■ **Extrait**
◆ ◆ ◆ ◆ ◆ ◆ ◆

Seulement 5 % des signalements d'enfants en danger sont réalisés par les médecins. Comment changer cette situation ?
Les médecins doivent être mieux formés et accompagnés dans la procédure de signalement. En cas de suspicion d'un cas de maltraitance, il faut déroger au secret médical, solliciter le regard de collègues, et saisir les cellules de recueil des informations préoccupantes (CRIP), dont les moyens et le fonctionnement doivent être améliorés sur tout le territoire. Les CRIP doivent aussi faire davantage de retours aux médecins.
La mise en place de réseaux impliquant médecins de ville et équipes spécialisées est essentielle afin que le professionnel ne reste pas isolé. La désignation d'ici à 2022 d'au moins deux équipes pédiatriques référentes par région devrait améliorer les signalements chez les libéraux, mais aussi dans les hôpitaux ! De même, nous saluons la création de cinq nouvelles unités spécialisées dans la prise en charge du psychotraumatisme, qui s'ajoutent au dix existantes (même si nous en espérions 100 sur l'ensemble du territoire !).

◆ ◆ ◆ ◆ ◆ ◆ ◆

■ **Listing des données**
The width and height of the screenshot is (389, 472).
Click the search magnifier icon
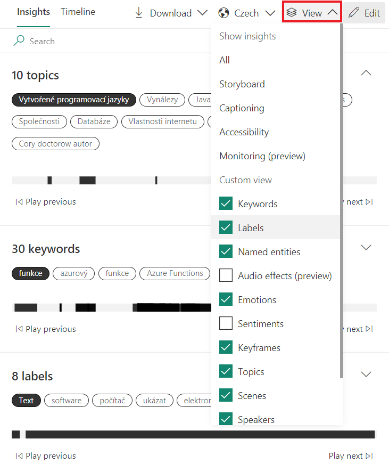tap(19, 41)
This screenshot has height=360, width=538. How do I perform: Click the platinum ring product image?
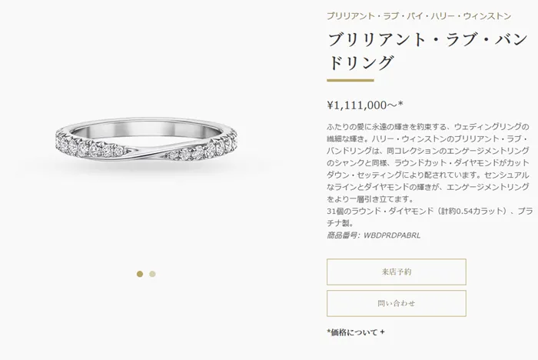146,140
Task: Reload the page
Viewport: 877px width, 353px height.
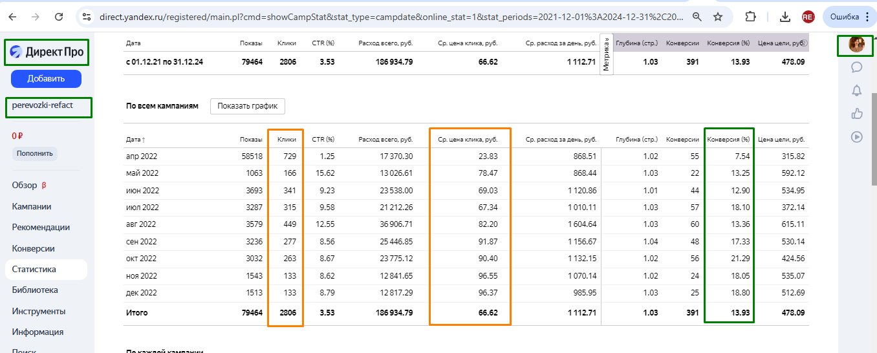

◆ ◆ ◆ ◆ ◆ ◆ ◆

■ **Consignes**
1/ D'après l'extrait, quelle part des signalements d'enfants en danger est réalisée par les médecins ?
2/ Recopiez le passage de l'extrait qui commence par "Les médecins doivent" et va jusqu'à "retours aux médecins.", en substituant "confrères" à "collègues".
3/ Selon l'extrait, que faut-il faire en cas de suspicion d'un cas de maltraitance ? Donnez toutes les démarches indiquées.

■ **Corrigé**
1/ Seulement 5 %.

2/
Les médecins doivent être mieux formés et accompagnés dans la procédure de signalement. En cas de suspicion d'un cas de maltraitance, il faut déroger au secret médical, solliciter le regard de confrères, et saisir les cellules de recueil des informations préoccupantes (CRIP), dont les moyens et le fonctionnement doivent être améliorés sur tout le territoire. Les CRIP doivent aussi faire davantage de retours aux médecins.

3/
- Déroger au secret médical
- Solliciter le regard de collègues
- Saisir les cellules de recueil des informations préoccupantes (CRIP)